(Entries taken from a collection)
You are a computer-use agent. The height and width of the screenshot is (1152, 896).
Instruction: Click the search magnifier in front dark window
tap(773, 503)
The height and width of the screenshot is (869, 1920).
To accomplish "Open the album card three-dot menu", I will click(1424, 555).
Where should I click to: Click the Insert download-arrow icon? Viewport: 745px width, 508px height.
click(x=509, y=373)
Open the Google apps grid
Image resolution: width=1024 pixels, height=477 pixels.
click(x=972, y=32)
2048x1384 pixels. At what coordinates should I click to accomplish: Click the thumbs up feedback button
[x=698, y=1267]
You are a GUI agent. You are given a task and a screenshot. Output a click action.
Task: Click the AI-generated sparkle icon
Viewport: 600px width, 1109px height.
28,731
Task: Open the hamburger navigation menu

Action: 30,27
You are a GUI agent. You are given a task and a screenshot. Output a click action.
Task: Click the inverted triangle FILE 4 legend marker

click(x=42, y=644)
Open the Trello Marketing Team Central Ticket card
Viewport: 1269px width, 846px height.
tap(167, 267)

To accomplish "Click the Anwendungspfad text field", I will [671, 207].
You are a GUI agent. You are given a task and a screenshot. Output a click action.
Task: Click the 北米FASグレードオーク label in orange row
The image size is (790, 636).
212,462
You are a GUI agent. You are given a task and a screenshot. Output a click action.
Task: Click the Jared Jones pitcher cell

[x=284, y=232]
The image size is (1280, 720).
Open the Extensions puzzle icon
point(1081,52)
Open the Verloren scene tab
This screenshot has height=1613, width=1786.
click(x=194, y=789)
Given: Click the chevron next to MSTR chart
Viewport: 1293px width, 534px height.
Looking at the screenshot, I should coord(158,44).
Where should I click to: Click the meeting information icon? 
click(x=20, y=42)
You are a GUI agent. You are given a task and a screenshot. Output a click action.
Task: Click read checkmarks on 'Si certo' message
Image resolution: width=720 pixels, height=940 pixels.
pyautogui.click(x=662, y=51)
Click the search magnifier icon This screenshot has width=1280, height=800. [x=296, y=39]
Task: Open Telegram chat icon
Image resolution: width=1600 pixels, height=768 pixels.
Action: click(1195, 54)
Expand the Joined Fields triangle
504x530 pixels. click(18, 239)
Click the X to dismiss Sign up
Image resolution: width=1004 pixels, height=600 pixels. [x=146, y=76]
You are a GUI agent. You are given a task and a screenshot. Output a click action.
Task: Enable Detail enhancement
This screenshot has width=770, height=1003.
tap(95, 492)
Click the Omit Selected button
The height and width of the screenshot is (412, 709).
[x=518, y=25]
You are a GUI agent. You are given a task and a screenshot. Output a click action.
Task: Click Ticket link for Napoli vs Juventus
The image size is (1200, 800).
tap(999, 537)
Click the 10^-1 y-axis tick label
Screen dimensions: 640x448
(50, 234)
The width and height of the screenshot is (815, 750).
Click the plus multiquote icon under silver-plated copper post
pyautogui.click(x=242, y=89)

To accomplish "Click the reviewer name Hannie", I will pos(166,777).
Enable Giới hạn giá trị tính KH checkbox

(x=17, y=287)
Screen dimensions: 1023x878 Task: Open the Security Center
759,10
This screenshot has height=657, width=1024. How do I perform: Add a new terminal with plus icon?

• Required work:
When you answer, repeat each entry exactly as it appears above.

• Exercise response:
You are a computer-use agent. The height and width of the screenshot is (1152, 896).
Instruction: Click the search magnifier in front dark window
tap(773, 503)
The height and width of the screenshot is (869, 1920).
To accomplish "Open the album card three-dot menu", I will click(1424, 555).
Where should I click to: Click the Insert download-arrow icon? Viewport: 745px width, 508px height.
click(x=509, y=373)
Open the Google apps grid
Image resolution: width=1024 pixels, height=477 pixels.
click(x=972, y=32)
2048x1384 pixels. At what coordinates should I click to accomplish: Click the thumbs up feedback button
[x=698, y=1267]
You are a GUI agent. You are given a task and a screenshot. Output a click action.
Task: Click the AI-generated sparkle icon
Viewport: 600px width, 1109px height.
28,731
Task: Open the hamburger navigation menu

Action: 30,27
You are a GUI agent. You are given a task and a screenshot. Output a click action.
Task: Click the inverted triangle FILE 4 legend marker

click(x=42, y=644)
Open the Trello Marketing Team Central Ticket card
Viewport: 1269px width, 846px height.
tap(167, 267)

To accomplish "Click the Anwendungspfad text field", I will [671, 207].
You are a GUI agent. You are given a task and a screenshot. Output a click action.
Task: Click the 北米FASグレードオーク label in orange row
The image size is (790, 636).
212,462
You are a GUI agent. You are given a task and a screenshot. Output a click action.
Task: Click the Jared Jones pitcher cell

[x=284, y=232]
The image size is (1280, 720).
Open the Extensions puzzle icon
point(1081,52)
Open the Verloren scene tab
This screenshot has height=1613, width=1786.
click(x=194, y=789)
Given: Click the chevron next to MSTR chart
Viewport: 1293px width, 534px height.
Looking at the screenshot, I should coord(158,44).
Where should I click to: Click the meeting information icon? 
click(x=20, y=42)
You are a GUI agent. You are given a task and a screenshot. Output a click action.
Task: Click read checkmarks on 'Si certo' message
Image resolution: width=720 pixels, height=940 pixels.
pyautogui.click(x=662, y=51)
Click the search magnifier icon This screenshot has width=1280, height=800. [x=296, y=39]
Task: Open Telegram chat icon
Image resolution: width=1600 pixels, height=768 pixels.
Action: click(1195, 54)
Expand the Joined Fields triangle
504x530 pixels. click(18, 239)
Click the X to dismiss Sign up
Image resolution: width=1004 pixels, height=600 pixels. [x=146, y=76]
You are a GUI agent. You are given a task and a screenshot. Output a click action.
Task: Enable Detail enhancement
This screenshot has width=770, height=1003.
tap(95, 492)
Click the Omit Selected button
The height and width of the screenshot is (412, 709).
[x=518, y=25]
You are a GUI agent. You are given a task and a screenshot. Output a click action.
Task: Click Ticket link for Napoli vs Juventus
The image size is (1200, 800).
tap(999, 537)
Click the 10^-1 y-axis tick label
Screen dimensions: 640x448
(50, 234)
The width and height of the screenshot is (815, 750).
Click the plus multiquote icon under silver-plated copper post
pyautogui.click(x=242, y=89)

To accomplish "Click the reviewer name Hannie", I will pos(166,777).
Enable Giới hạn giá trị tính KH checkbox

(x=17, y=287)
Screen dimensions: 1023x878 Task: Open the Security Center
759,10
This screenshot has height=657, width=1024. How do I perform: Add a new terminal with plus icon?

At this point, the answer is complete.